Digby hailed him from the mower. "Should I try cutting a path through 'em?"

"How can you, when they die before your blade turns, and grow up before it can turn again? They'll bounce you to butter and shake the mower to bits."

"But we got to do something!"

By now the men on the detectors and ore-cars had caught up with the gwips, and the men on foot were within hailing distance.

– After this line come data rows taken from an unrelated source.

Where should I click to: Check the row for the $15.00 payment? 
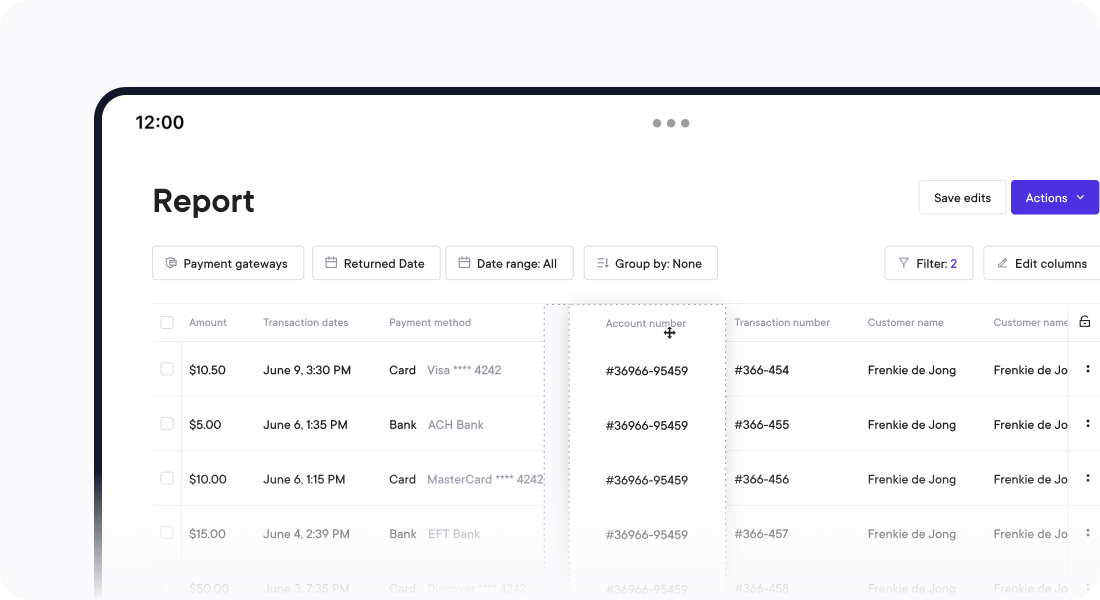[167, 533]
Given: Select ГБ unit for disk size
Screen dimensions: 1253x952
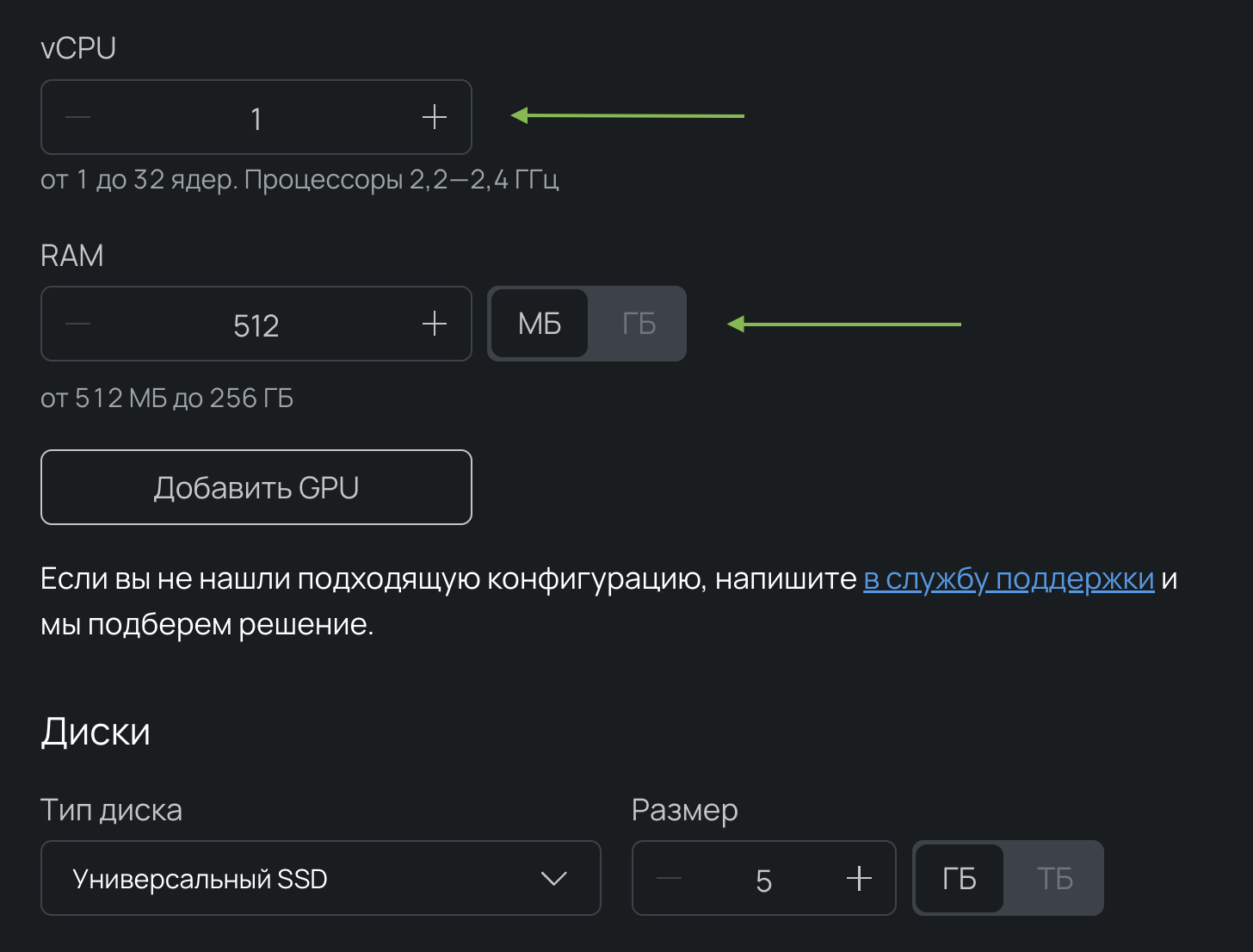Looking at the screenshot, I should tap(959, 879).
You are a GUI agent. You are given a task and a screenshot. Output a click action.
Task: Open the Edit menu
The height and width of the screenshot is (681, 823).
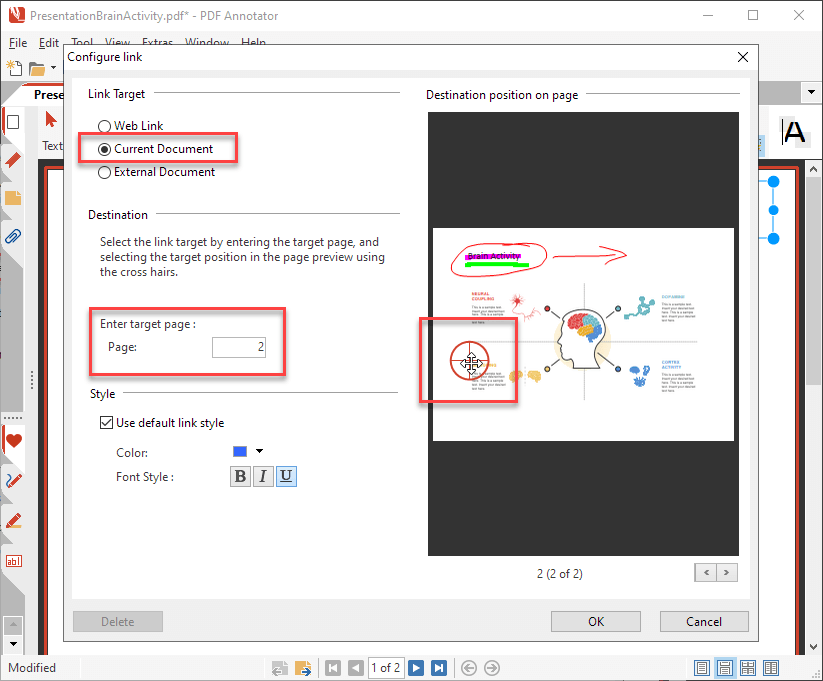[49, 43]
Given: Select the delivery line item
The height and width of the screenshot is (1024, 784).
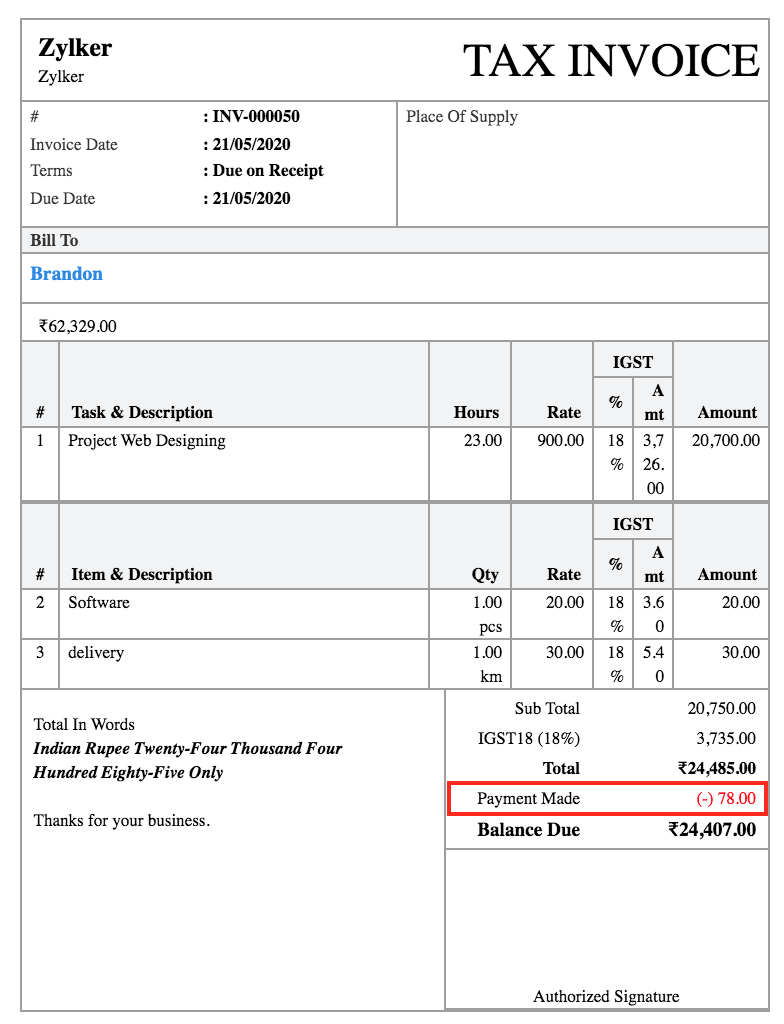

"We're licked," Horseface mourned. "Ain't nothing we can do, except try the other end of the zips—and that's miles away. We're finished."

But they weren't. Elmer sneezed, exclaimed, "Yuk, yuk!" and jabbed his bill to indicate the cliffs.

Horseface sniffed. "Smells like rock-dust. If I didn't know better, I'd say somebody's been boring through the rock—hey! Trix and Goreck were riding on the borer! The zips must have cut them off the road like us! Come on, boys, look for the hole they made—boring a tunnel to cut past the zips!"

He didn't need to nudge Elmer. The gwip leaped toward the rocks, found the hole and slowed to a crouching walk into it. The passage was eight feet in diameter and reeking of blasted rock. After about a hundred yards it emerged into daylight but encountered zips en masse and so returned inward for several hundred yards more.

"That means Goreck wasted a lot of time tunneling," Horseface said happily. "Maybe we ain't so terrible far behind after all."

There was a shriek from the rear, and he reined Elmer. "What's that?"